| Task requirements |
1) Answer these questions about the forum thread on the B&G Extenda-Ban sprayer:
(a) How many settings does the sprayer tip have, and of what kinds?
(b) Which B&G model did Ware order?
(c) Besides a truck mount, which sprayer does Greendoc name?
2) In the records, change "Instruction" to "Directive" in the lines starting with the line containing "Click the ANAF logo" and going on through the end of the records, and leave everything else as it is. Give only those lines.

| Document text |
# B&G Extenda-Ban 1 Gallon Insecticide Sprayer



## Ware (Jan 28, 2017)

So I was at work late the other day and the exterminator came in carrying one of these. I couldn't help but notice how much better the little pin stream worked indoors than my TeeJet nozzles :lol: , so I ordered myself a B&G Model N124-S-18. They're not cheap, but still cheaper than hiring an exterminator - and I should get _many_ years of service out of it.

I would say they are definitely _the right tool for the job_ when it comes to spraying indoors. The tip has four settings - two fan and two pin streams. The wand has an internal cable that that opens and closes the plunger, which is located in the tip (not the trigger assembly) - so when you release the trigger there is no drip. Similar to a dfw_wand, everything about it just screams quality. :thumbup:




Here are some good videos from domyown.com that break down all the features of these sprayers:

https://youtu.be/ZQTdmuGo_sY


----------



## Greendoc (Mar 24, 2018)

If I am not running from my truck mount or the Maruyama MS075, that is my sprayer for spot applications. Especially if the spot application is RoundUp.


----------



## gene_stl (Oct 29, 2017)

My bug guy comes every two months and he had a couple of those on his truck. They do scream quality.
He had this one:https://www.domyown.com/bg-sprayer-gallon-24-in-wand-extendaban-valve-n224s24-p-1423.html


----------



## Colonel K0rn (Jul 4, 2017)

So, that's what we're giving away on the 2 year anniversary, right? You just can't hide money @Ware, can you?


----------



## gene_stl (Oct 29, 2017)

Every time they come I get "sprayer envy" . :lol:


----------



## Ware (Jan 28, 2017)

Be sure and also check out this thread...

Want bugs and insects gone from your lawn and home?


----------



## Rackhouse Mayor (Sep 4, 2017)

| Rows |
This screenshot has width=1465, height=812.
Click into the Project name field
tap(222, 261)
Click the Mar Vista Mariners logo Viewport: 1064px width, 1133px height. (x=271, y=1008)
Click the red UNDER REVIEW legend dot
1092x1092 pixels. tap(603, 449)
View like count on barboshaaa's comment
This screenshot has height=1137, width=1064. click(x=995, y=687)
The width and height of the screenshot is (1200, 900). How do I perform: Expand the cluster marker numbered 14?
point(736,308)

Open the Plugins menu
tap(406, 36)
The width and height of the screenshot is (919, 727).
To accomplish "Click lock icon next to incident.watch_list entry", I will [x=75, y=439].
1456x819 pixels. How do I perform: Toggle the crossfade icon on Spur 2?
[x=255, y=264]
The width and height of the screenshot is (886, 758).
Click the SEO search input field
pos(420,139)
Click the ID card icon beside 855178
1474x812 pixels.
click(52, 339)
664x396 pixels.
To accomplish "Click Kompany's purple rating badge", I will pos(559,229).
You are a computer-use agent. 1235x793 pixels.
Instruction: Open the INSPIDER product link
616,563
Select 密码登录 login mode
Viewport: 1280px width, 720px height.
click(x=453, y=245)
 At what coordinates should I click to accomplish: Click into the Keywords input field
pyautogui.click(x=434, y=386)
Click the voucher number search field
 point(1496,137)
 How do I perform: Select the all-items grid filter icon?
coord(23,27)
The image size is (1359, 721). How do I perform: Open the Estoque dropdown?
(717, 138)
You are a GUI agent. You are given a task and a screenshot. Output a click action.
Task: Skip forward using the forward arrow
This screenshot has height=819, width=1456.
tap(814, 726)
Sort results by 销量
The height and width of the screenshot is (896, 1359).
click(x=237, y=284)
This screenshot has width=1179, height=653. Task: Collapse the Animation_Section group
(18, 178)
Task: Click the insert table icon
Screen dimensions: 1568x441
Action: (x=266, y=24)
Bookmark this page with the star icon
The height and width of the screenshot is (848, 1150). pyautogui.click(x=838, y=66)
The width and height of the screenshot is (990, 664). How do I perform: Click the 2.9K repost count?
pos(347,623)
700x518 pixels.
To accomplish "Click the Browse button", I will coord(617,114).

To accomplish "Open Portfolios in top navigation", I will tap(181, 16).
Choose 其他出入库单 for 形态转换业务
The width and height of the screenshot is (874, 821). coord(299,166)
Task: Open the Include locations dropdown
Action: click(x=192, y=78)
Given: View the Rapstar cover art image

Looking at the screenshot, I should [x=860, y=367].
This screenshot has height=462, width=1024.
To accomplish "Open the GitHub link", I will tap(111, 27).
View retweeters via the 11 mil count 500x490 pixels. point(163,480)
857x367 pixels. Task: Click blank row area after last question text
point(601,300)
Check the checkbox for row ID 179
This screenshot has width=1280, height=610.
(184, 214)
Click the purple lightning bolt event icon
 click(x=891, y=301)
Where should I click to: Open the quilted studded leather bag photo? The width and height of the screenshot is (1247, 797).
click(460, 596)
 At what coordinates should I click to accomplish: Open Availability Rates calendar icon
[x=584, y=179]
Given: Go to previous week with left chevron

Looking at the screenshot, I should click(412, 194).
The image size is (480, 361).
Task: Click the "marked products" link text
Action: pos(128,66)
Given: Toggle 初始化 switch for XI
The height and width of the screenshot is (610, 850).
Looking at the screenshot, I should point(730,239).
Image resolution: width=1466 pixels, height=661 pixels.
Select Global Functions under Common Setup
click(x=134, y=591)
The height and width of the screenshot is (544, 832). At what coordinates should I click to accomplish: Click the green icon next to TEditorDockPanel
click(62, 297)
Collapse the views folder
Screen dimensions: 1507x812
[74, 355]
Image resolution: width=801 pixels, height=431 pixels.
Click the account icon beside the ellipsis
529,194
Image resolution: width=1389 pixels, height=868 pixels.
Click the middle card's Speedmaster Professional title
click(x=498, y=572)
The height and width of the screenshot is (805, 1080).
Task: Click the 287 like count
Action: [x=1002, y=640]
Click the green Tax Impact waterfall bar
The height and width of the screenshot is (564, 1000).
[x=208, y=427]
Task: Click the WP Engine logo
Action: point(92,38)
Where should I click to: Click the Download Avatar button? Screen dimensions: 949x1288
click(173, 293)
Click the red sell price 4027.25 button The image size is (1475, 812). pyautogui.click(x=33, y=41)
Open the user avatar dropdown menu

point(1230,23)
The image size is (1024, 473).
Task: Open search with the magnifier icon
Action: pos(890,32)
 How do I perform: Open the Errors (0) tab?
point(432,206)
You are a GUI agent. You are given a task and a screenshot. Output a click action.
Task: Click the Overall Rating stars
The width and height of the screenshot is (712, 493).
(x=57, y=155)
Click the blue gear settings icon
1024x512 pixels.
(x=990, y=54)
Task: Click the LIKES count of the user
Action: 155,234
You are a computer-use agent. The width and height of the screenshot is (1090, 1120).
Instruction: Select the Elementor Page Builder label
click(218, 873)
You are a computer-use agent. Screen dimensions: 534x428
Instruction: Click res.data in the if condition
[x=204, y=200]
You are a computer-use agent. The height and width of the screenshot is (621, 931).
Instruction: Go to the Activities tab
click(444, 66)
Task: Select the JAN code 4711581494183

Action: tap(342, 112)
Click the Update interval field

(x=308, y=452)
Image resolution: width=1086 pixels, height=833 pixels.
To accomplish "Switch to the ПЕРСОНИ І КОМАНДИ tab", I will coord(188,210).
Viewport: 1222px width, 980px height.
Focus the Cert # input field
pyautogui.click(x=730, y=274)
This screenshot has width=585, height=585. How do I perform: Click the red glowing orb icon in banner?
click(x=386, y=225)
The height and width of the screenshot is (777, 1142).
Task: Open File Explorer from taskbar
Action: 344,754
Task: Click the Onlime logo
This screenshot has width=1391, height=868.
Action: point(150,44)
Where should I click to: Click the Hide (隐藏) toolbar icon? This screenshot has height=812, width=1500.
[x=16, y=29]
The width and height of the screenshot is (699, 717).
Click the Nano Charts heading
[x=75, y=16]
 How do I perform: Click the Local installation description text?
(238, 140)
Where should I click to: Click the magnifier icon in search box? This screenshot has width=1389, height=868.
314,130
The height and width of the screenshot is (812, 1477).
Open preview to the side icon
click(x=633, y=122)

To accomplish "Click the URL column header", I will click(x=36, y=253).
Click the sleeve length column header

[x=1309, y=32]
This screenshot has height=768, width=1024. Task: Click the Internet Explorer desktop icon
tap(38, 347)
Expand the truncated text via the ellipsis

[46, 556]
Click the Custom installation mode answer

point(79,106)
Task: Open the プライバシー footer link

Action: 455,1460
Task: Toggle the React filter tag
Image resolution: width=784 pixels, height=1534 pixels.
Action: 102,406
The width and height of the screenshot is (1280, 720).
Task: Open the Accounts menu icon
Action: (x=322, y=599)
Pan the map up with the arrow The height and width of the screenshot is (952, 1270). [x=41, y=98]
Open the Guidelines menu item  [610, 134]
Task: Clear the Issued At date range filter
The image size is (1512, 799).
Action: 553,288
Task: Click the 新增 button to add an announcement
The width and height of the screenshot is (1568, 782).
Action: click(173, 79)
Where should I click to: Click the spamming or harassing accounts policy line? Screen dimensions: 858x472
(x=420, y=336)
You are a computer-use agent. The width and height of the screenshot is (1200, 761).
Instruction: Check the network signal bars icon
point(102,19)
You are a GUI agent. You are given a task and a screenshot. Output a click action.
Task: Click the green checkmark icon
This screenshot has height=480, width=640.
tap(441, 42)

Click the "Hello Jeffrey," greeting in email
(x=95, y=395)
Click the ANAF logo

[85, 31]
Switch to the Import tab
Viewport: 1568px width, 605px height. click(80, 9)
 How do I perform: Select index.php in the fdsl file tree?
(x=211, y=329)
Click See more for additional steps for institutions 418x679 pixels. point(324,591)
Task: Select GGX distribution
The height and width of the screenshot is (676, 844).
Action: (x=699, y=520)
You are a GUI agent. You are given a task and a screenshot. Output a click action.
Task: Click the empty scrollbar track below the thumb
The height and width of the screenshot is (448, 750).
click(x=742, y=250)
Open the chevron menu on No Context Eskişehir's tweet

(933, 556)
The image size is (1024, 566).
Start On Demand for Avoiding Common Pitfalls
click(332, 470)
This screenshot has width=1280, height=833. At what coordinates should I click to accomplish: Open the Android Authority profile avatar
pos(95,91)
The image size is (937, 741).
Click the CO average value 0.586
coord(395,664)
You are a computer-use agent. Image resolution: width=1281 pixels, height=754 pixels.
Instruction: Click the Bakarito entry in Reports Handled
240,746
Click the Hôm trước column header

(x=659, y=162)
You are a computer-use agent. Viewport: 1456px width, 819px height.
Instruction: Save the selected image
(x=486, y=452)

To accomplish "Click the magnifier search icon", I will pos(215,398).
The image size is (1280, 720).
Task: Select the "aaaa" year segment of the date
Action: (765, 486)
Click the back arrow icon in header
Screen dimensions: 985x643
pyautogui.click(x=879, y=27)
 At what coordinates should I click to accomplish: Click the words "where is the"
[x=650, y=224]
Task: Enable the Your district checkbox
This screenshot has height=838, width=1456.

| Outputs by task |
1)
(a) Four: two fan and two pin streams.
(b) The B&G Model N124-S-18.
(c) The Maruyama MS075.

2)
Click the ANAF logo

[85, 31]
Switch to the Import tab
Viewport: 1568px width, 605px height. click(80, 9)
 How do I perform: Select index.php in the fdsl file tree?
(x=211, y=329)
Click See more for additional steps for institutions 418x679 pixels. point(324,591)
Task: Select GGX distribution
The height and width of the screenshot is (676, 844).
Action: (x=699, y=520)
You are a GUI agent. You are given a task and a screenshot. Output a click action.
Task: Click the empty scrollbar track below the thumb
The height and width of the screenshot is (448, 750).
click(x=742, y=250)
Open the chevron menu on No Context Eskişehir's tweet

(933, 556)
The image size is (1024, 566).
Start On Demand for Avoiding Common Pitfalls
click(332, 470)
This screenshot has width=1280, height=833. At what coordinates should I click to accomplish: Open the Android Authority profile avatar
pos(95,91)
The image size is (937, 741).
Click the CO average value 0.586
coord(395,664)
You are a computer-use agent. Image resolution: width=1281 pixels, height=754 pixels.
Directive: Click the Bakarito entry in Reports Handled
240,746
Click the Hôm trước column header

(x=659, y=162)
You are a computer-use agent. Viewport: 1456px width, 819px height.
Directive: Save the selected image
(x=486, y=452)

To accomplish "Click the magnifier search icon", I will pos(215,398).
The image size is (1280, 720).
Task: Select the "aaaa" year segment of the date
Action: (765, 486)
Click the back arrow icon in header
Screen dimensions: 985x643
pyautogui.click(x=879, y=27)
 At what coordinates should I click to accomplish: Click the words "where is the"
[x=650, y=224]
Task: Enable the Your district checkbox
This screenshot has height=838, width=1456.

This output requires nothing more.